A woman in her 50s, who hails from Vadaserikara village in Kerala’s Pathanamthitta district, was admitted in the District General Hospital on March 10 when she tested positive for SARS-CoV-2. She was a primary contact of a three-member family who had returned from Italy and tested positive on March 8.
While others who got the infection from the same family recovered and were discharged after two consecutive tests turned negative in two weeks, the woman continued to be under treatment at the hospital. Her test results continued to show positive for coronavirus. Finally, 46 days after being admitted, the woman was finally discharged on April 24.
Now, Pathanamthitta district has a similar case again. A 53-year-old man, who had returned from England in the United Kingdom, tested positive on March 25 and has been undergoing treatment since then. It has been 43 days and the man’s samples are still showing positive for the virus.
According to Dr Nandini CS, the District Surveillance Officer of Pathanamthitta, his RT-PCR or reverse transcription-polymerase chain reaction (PCR) test results have been showing positive, but the man is asymptomatic currently.
So why are some patients' samples returning positive even after their symptoms have subsided?
When the coronavirus infects an individual, it invades the host’s cells and begins to incorporate its genetic material into the cells. The genetic material found in this particular virus is RNA (ribonucleic acid), which is similar to DNA (deoxyribonucleic acid). When the host cell undergoes division, the viral genes are replicated too, thereby keeping the virus’ RNA active and circulating.
“Although a patient may not show any symptoms, there are fragments of coronavirus RNA in his body. The woman’s samples turned negative three times, but this man’s samples were single negatives, which is why we cannot discharge him yet,” said Dr Nandini. As per the discharge criteria, two consecutive samples should test negative before a person can be discharged.
The district officials said they are currently relying on international studies to gauge that such patients are still testing positive not because they are infected but because of the RNA fragments in the cell.
“The RT-PCR is a sensitive test. It is used to detect viral RNA. So it can pick up such fragments although the virus may not be active,” she elucidated.
Real time polymerase chain reaction, or RT-PCR is the standard test which is being used to diagnose COVID-19. In RT-PCR, the genetic material in the samples of an individual are amplified using certain techniques, resulting in several copies of an individual’s sample. This is then run through a test and a program can identify if there is any presence of the viral RNA in the sample. Even if the viral load is low, the test can detect it in this manner. As a result, individuals who are recovering and are not showing any symptoms of an active infection, who still have some viral particles in their cells, may still test positive for the virus.

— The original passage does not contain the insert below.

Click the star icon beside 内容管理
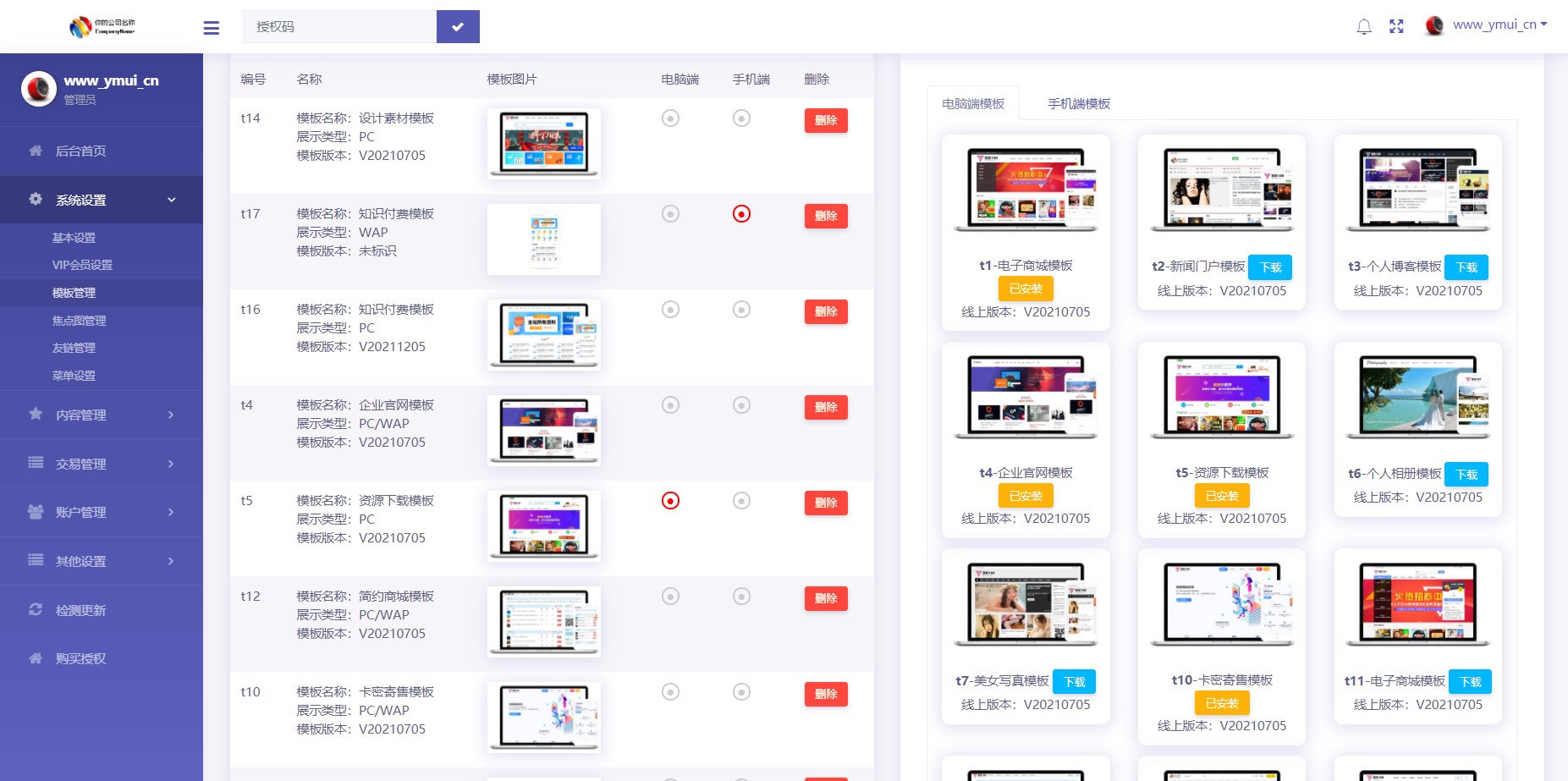This screenshot has height=781, width=1568. (x=36, y=415)
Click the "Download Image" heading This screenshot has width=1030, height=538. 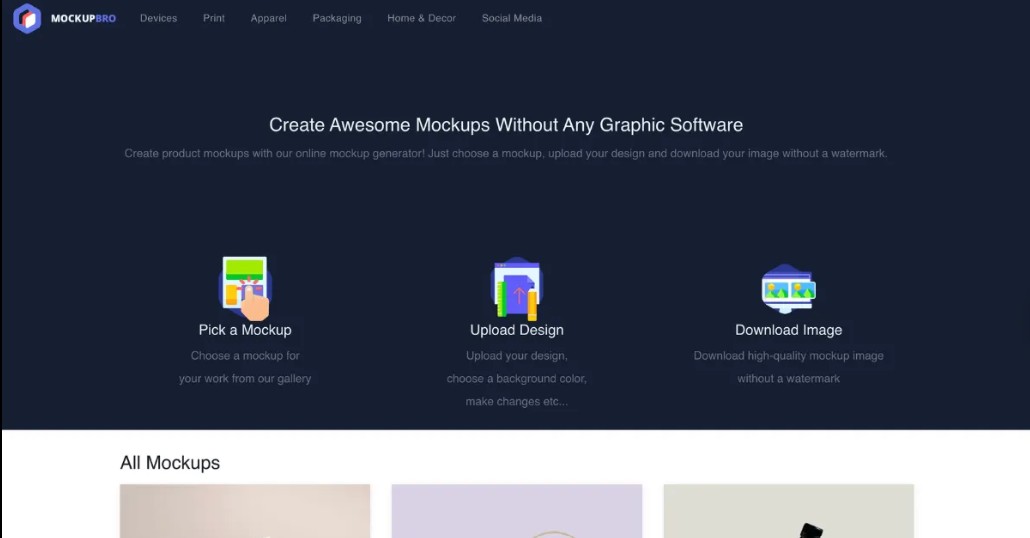tap(788, 330)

“This means that he cannot spread the virus to others. But, in some cases, throat swabs show fragments that have not completely disappeared in the body. Otherwise, such patients are perfectly normal,” said Dr R Sandhya, Kollam District Surveillance Officer (DSO). Kollam, according to the DSO, currently has three such cases where there has been a delay in discharging individuals who have been testing positive though they are not showing symptoms.
This results in individuals showing different recovery times.
“Patients in the Italy cluster took a longer time to recover when compared to patients in Dubai clusters,” Dr Nandini notes.
Meanwhile, the Pathanamthitta district officials are waiting for three more test results of the patient from England. “If he is still showing positive, we will convene a medical board meeting to decide the next course of action,” said Dr Nandini.
He was initially given symptom-based treatment, antiviral drugs and Hydroxychloroquine (HCQ). Currently, he is being administered only multi-vitamin tablets to improve his immunity.
Giving emotional support
“These patients are anxious, and wonder why they are not testing negative yet,” explains Dr Sandhya.
For such patients, district officials are taking steps to ensure that these individuals have access to all emotional support facilities.
“Our psychologists gear up in the Personal Protective Equipment (PPE) and visit the English patient’s room to counsel him on a regular basis. He is constantly in touch with his family over the phone,” Pathanamthitta District Medical Officer (DMO) Dr AL Sheeja said. In Kollam, the patients are given their favourite food, books and can watch television.